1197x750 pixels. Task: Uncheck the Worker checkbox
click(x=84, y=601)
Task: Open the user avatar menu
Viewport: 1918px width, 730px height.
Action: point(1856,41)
___
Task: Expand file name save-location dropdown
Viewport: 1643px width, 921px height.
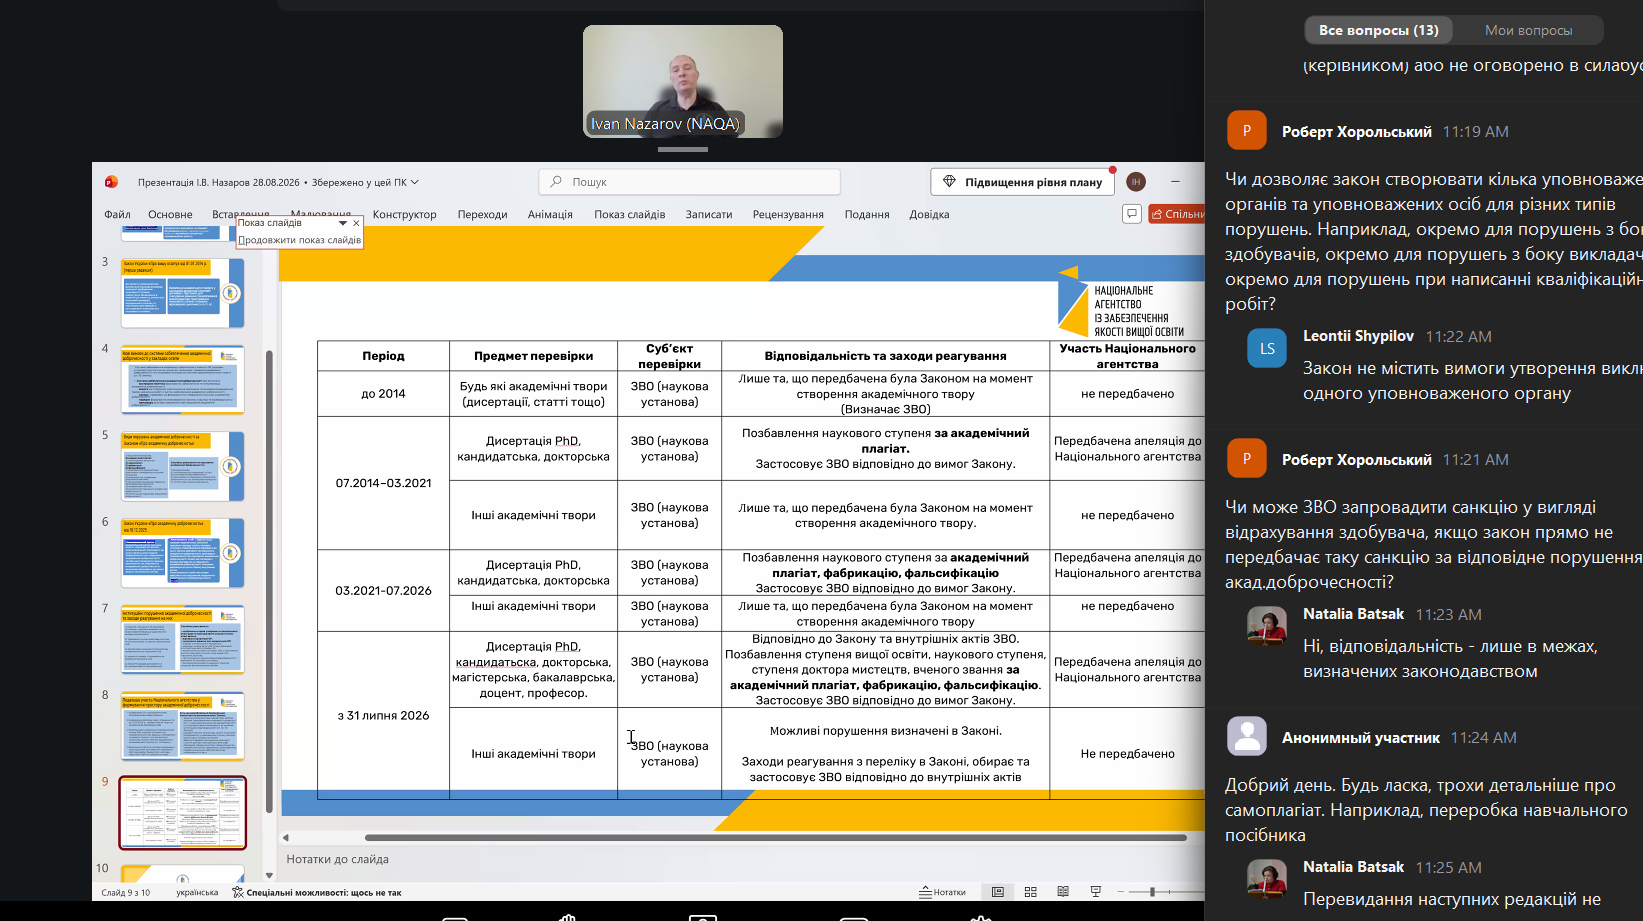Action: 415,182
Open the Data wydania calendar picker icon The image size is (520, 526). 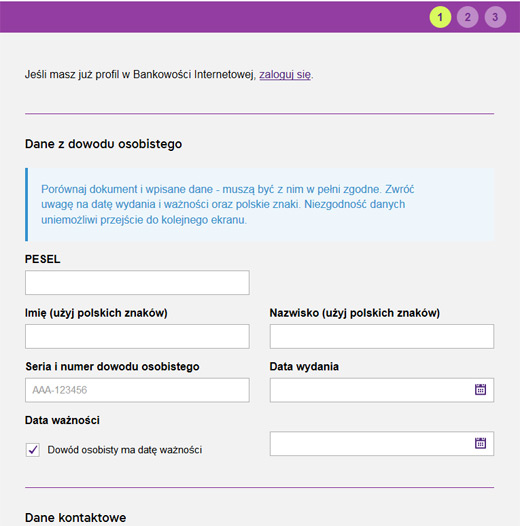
___
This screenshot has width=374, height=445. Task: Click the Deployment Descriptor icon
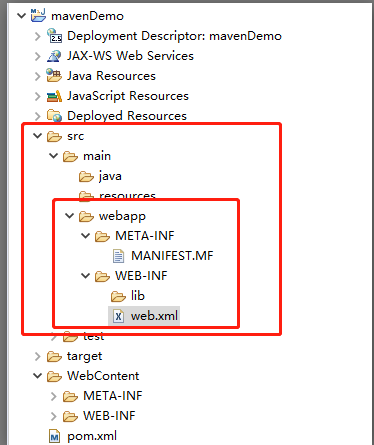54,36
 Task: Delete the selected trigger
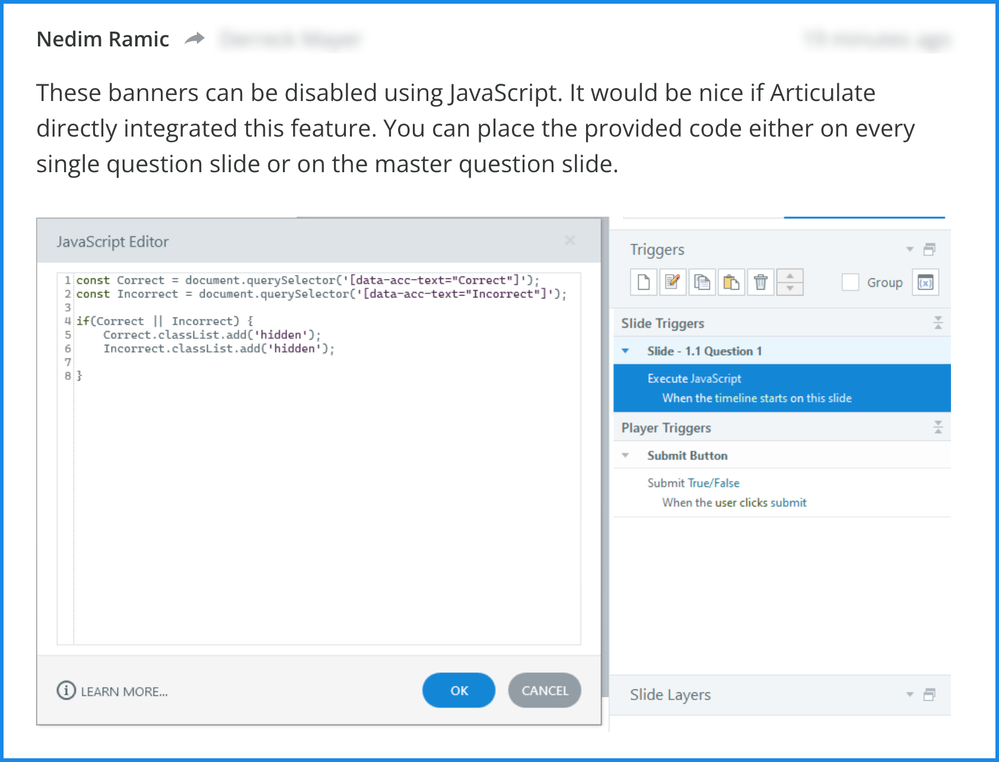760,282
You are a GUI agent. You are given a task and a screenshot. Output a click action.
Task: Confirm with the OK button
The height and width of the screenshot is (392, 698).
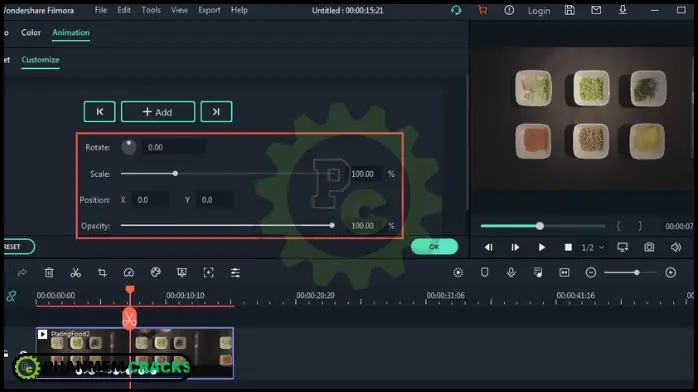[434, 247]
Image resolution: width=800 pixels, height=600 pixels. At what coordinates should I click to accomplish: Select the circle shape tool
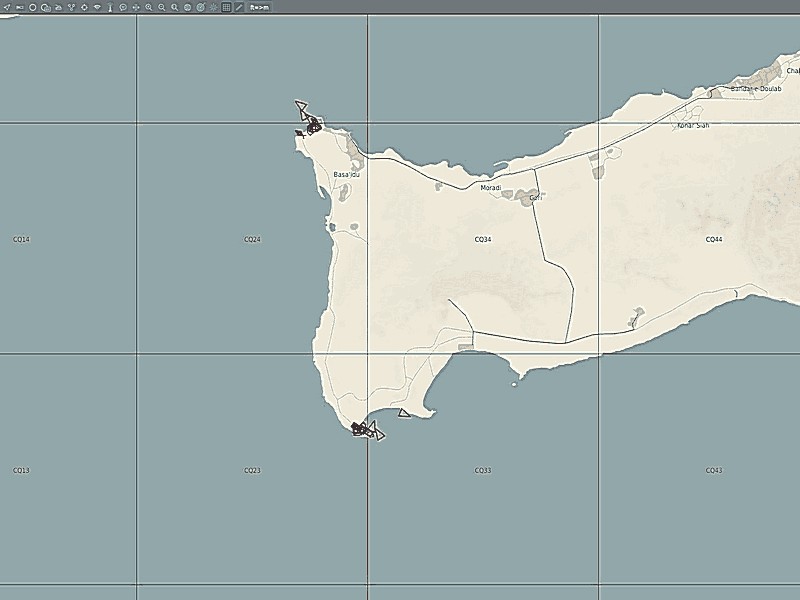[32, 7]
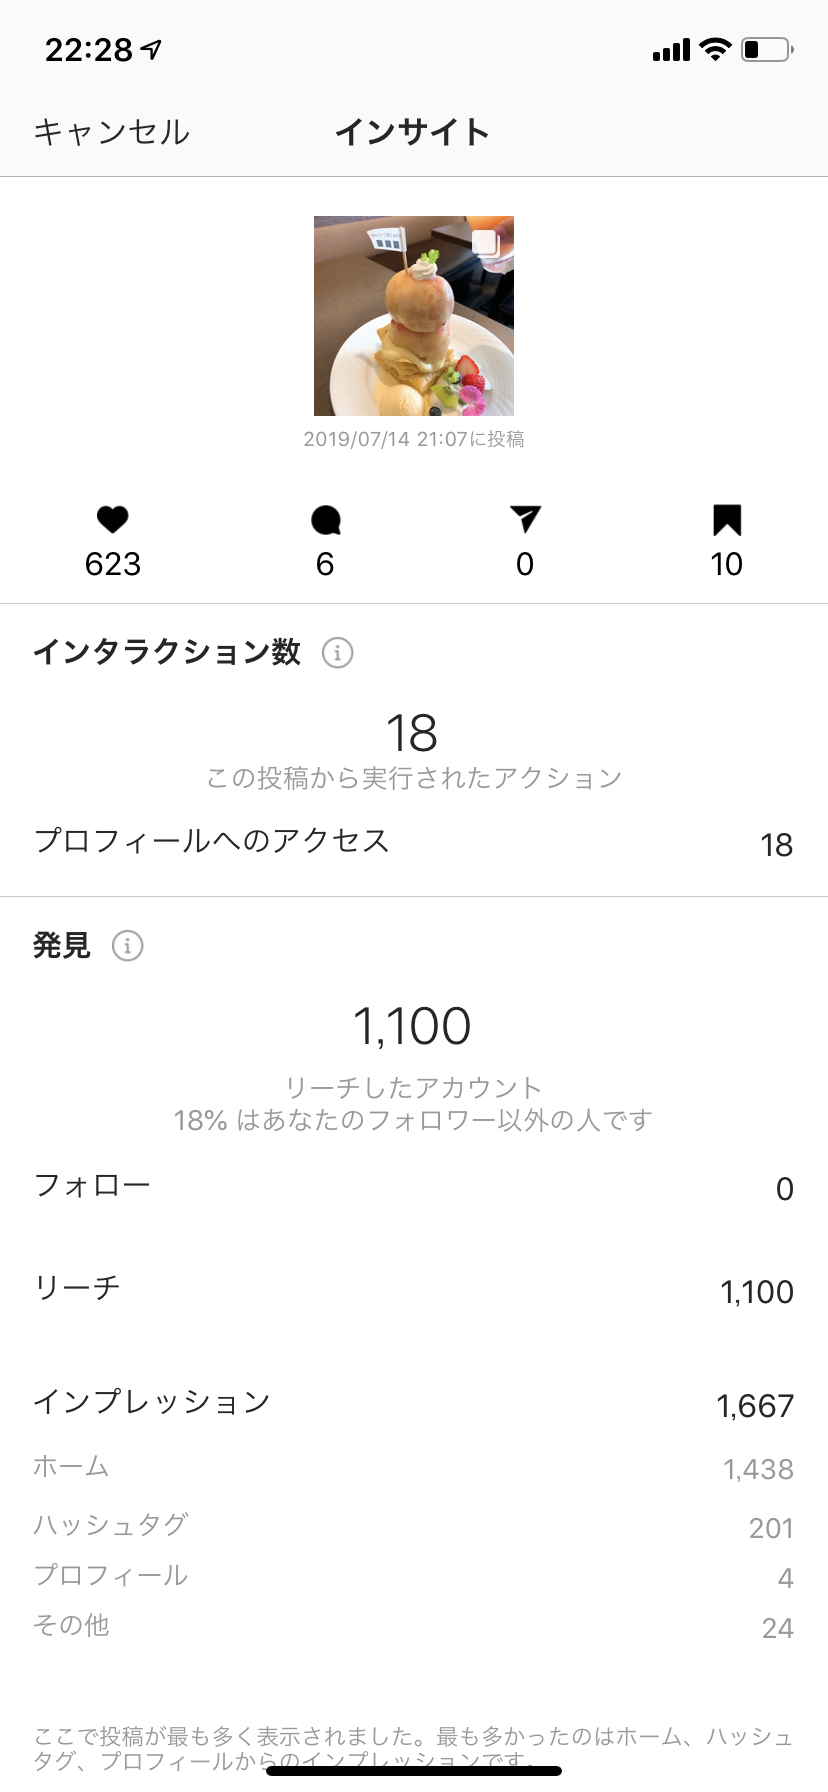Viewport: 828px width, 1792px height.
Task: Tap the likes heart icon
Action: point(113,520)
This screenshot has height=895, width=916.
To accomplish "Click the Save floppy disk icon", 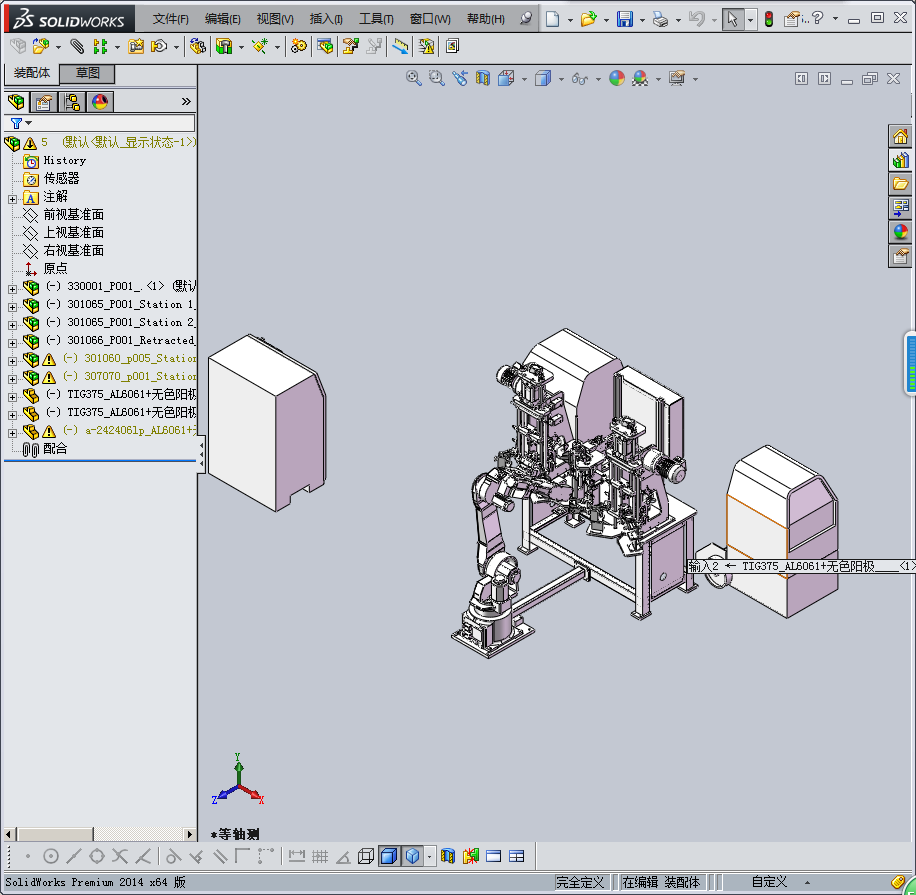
___
(REQUIREMENT):
The reply should hold the entries above from the line with "Viewport: 1643px width, 921px height." to the line with "Open the Data", duplicated exactly, pictures excluded.

(OUTPUT):
Viewport: 1643px width, 921px height.
Action: 415,182
Open the Data wydania calendar picker icon The image size is (520, 526). 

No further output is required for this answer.